Около полудня он со спокойным видом уходил в лес и относил лошади воды и овса, кормя её вдоволь, так как от неё требовалось многое.
Но накануне один из тех солдат, на которых он напал, был настороже и успел изранить ему лицо саблей.
Однако, он всё равно убил их обоих! Он опять вернулся, спрятал одежду и коня, но на обратном пути силы покинули его, и он упал в конюшне, не сумев доползти до кровати.
Там его и нашли на соломе, залитой кровью…

Когда старик закончил рассказ, он внезапно поднял голову и прямо посмотрел на прусских офицеров. Полковник, крутивший усы, спросил:
- Вам больше нечего добавить?
- Нет. Я всё точно рассказал. Я убил 16 человек, ни больше, ни меньше.
- Вы знаете, что вы сейчас умрёте?
- Я не прошу о помиловании.
- Вы служили в армии?
- Да. И воевал в своё время. Немцы убили моего отца, который был солдатом при Первом императоре. Не считая того, что вы убили моего младшего сына Франсуа в прошлом месяце. У меня был должок, и я его заплатил. Теперь мы квиты.
Офицеры переглядывались. Старик продолжил:
«8 – за отца, 8 – за сына. Мы квиты. Я не искал с вами ссоры! Я вас даже не знал! Я даже не знаю, откуда вы пришли. И вот вы – в моём доме и распоряжаетесь, словно вы у себя. Я отомстил за всех. Я не раскаиваюсь».
И старик скрестил руки на груди с видом скромного героя.
Пруссаки долго тихо переговаривались. Капитан, у которого в прошлом месяце тоже убили сына, защищал старика.
Тогда полковник встал, подошёл к папаше Милону и сказал, понизив голос:
«Послушайте, есть только одно средство спасти вам жизнь.
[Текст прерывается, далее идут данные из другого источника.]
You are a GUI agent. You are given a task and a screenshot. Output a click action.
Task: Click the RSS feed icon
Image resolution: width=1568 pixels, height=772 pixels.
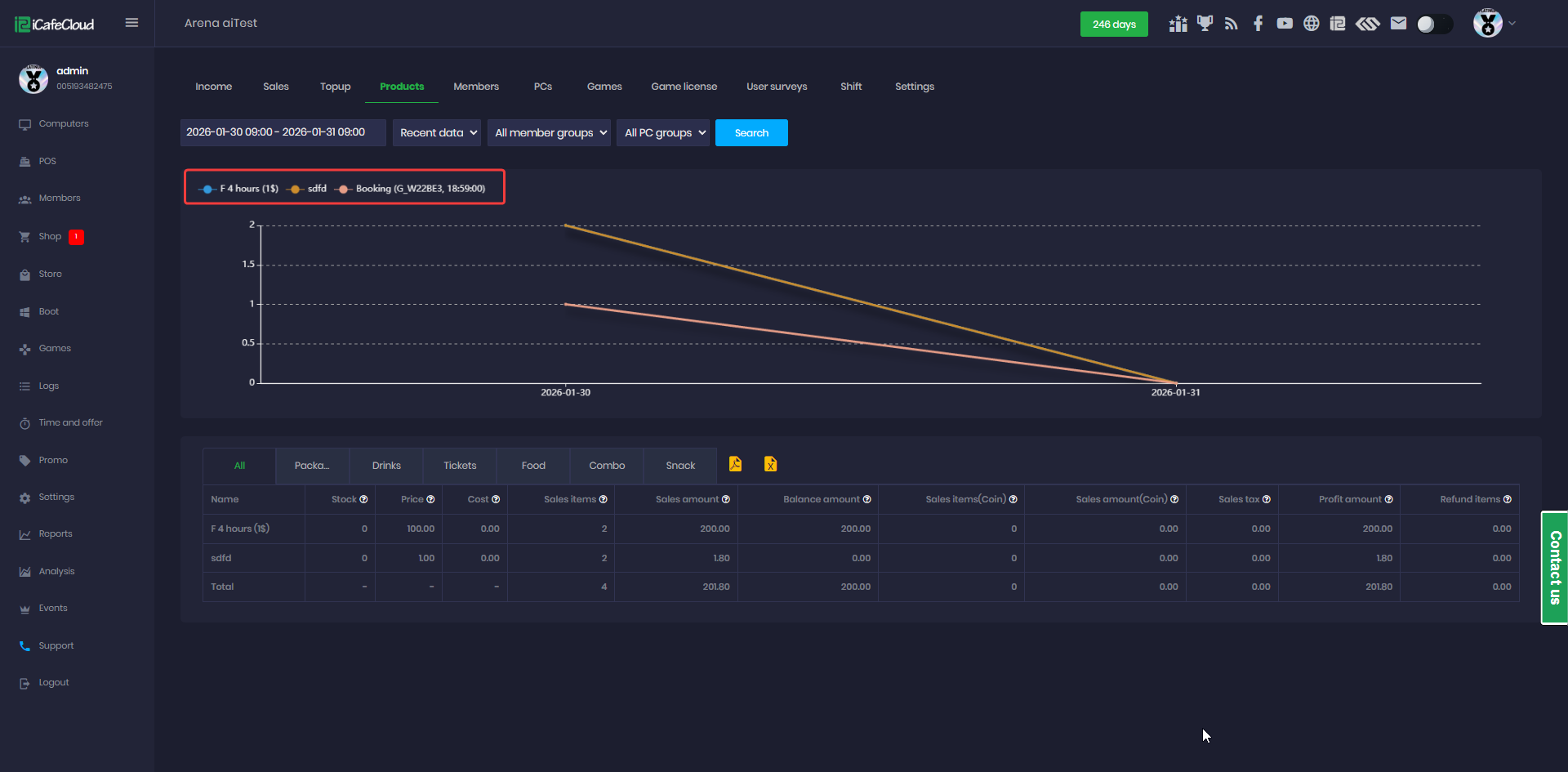(x=1231, y=24)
Вот оно:…»
Но старик не слушал и, устремив взгляд прямо на офицера, тогда как ветер трепал его жидкие волосы, сделал страшную гримасу, которая перекосила его изрубленное лицо, и, раздув грудь изо всех сил, плюнул пруссаку прямо в лицо.
Изумлённый офицер поднял руку, и старик плюнул ему в лицо во второй раз.
Все офицеры вскочили и принялись выкрикивать приказы.
Не прошло и минуты, как старика поставили к стенке и расстреляли, пока он посылал улыбки Жану - своему старшему сыну, - своей невестке и внукам, которые в ужасе смотрели на него.